## ASSIGNMENT
Your output should be the exact lines from the start of the data through the line containing "You are a computer-use", with no pictures.

## DATA FOR REVIEW
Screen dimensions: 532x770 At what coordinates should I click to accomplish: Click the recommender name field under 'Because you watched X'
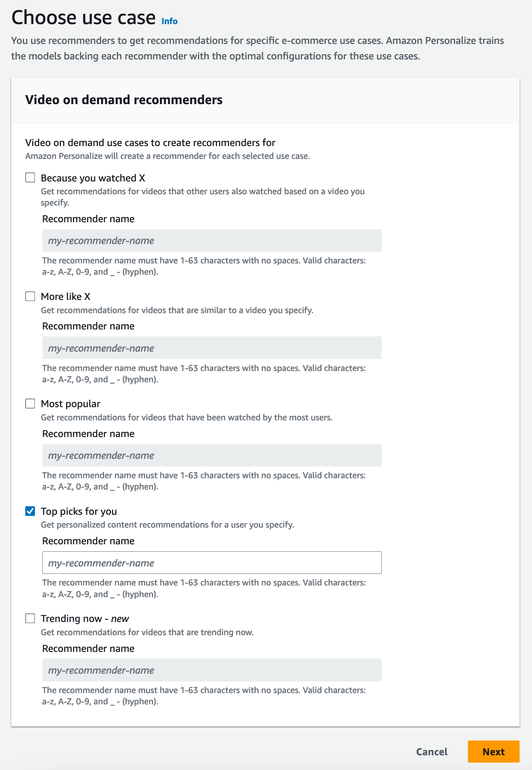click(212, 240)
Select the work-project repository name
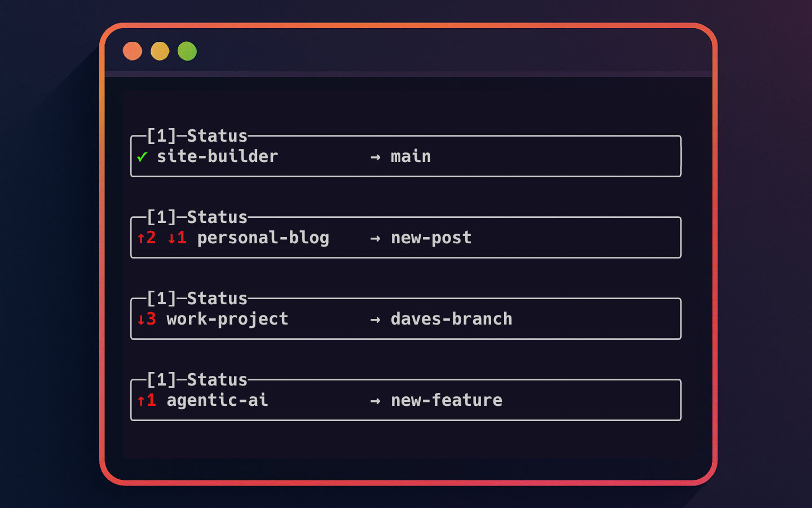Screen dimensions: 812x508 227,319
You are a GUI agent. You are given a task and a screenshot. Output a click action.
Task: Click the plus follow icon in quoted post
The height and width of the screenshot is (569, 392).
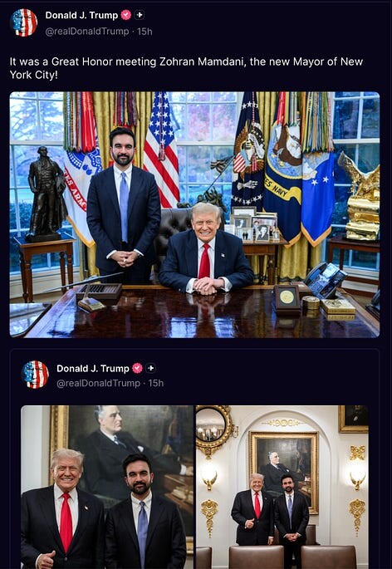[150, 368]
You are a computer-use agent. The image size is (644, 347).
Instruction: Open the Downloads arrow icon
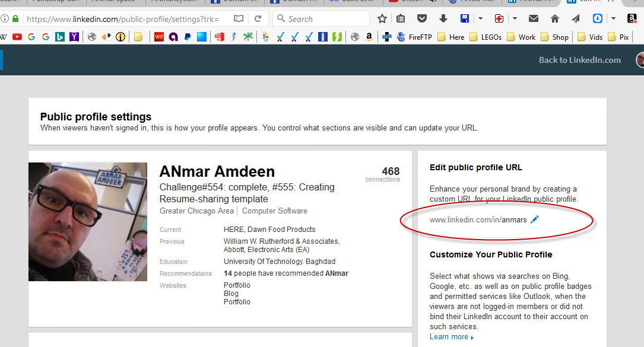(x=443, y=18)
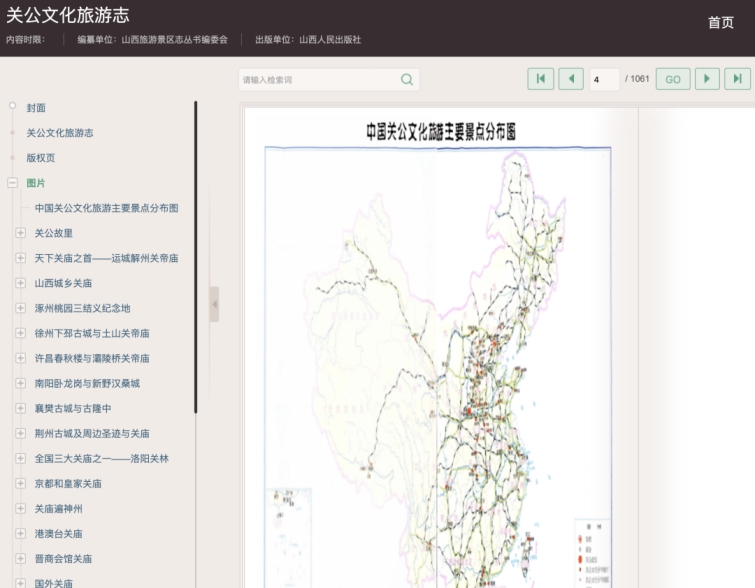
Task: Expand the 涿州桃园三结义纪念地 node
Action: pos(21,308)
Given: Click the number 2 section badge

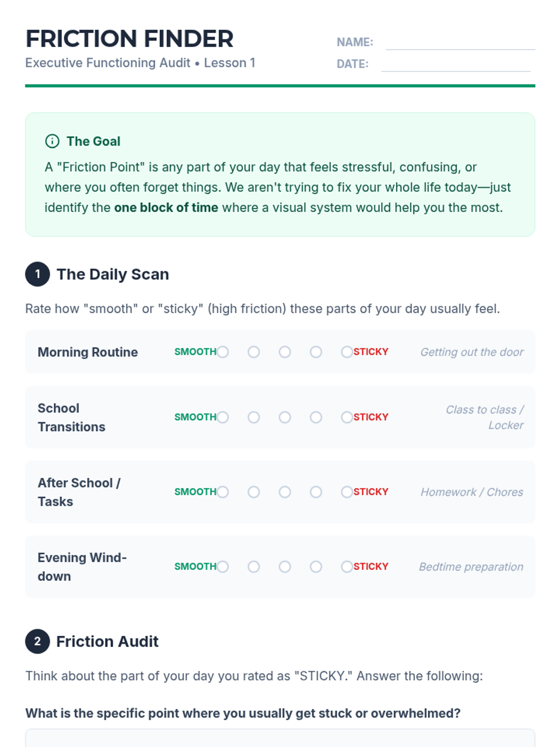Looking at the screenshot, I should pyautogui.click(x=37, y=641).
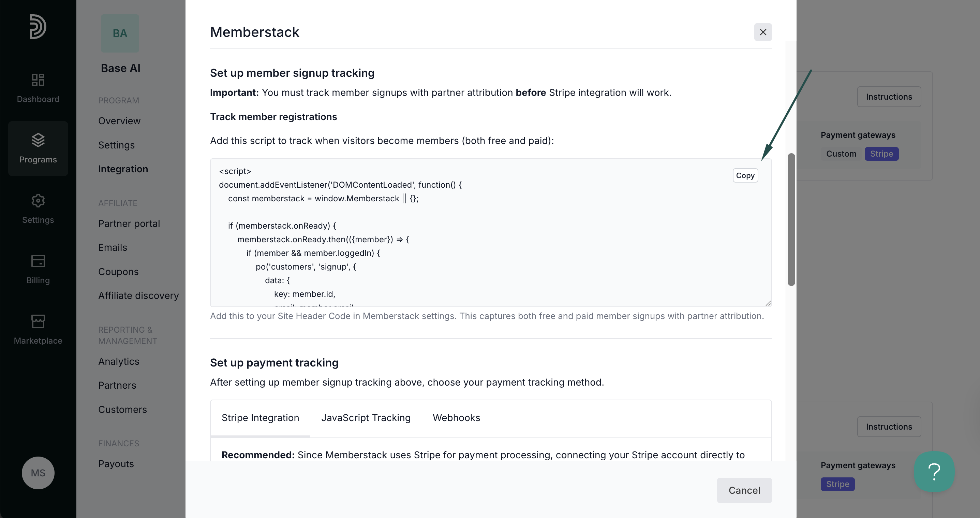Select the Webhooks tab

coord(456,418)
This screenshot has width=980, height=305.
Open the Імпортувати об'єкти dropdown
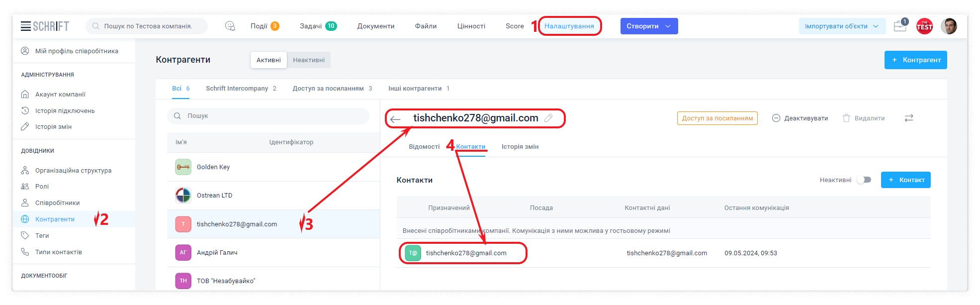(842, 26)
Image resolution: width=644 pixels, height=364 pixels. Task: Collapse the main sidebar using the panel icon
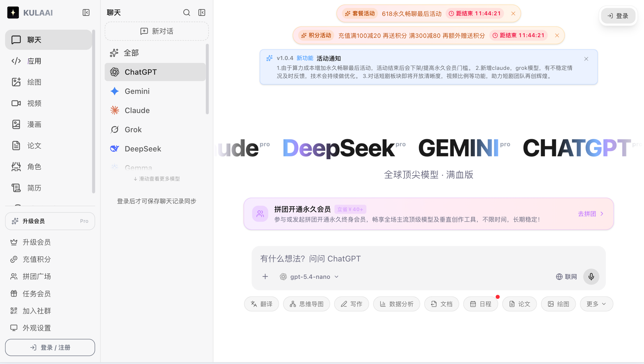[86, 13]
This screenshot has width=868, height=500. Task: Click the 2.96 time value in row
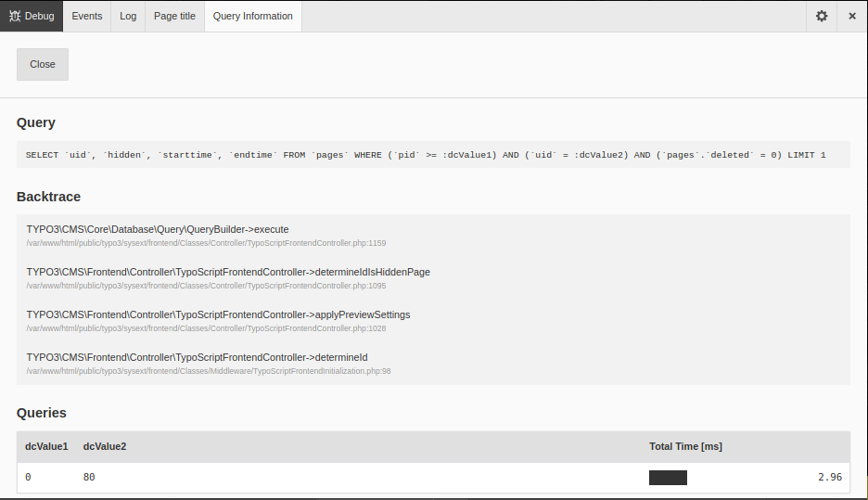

## OUTPUT
Screen dimensions: 532x770 At what coordinates should I click to accomplish: Click the recommender name field under 'Because you watched X'
click(212, 240)
Select the work-project repository name
Screen dimensions: 812x508 227,319
You are a GUI agent. You are given a task and a screenshot. Output a click action.
Task: Click the plus follow icon in quoted post
The height and width of the screenshot is (569, 392).
[150, 368]
You are a computer-use agent. The image size is (644, 347).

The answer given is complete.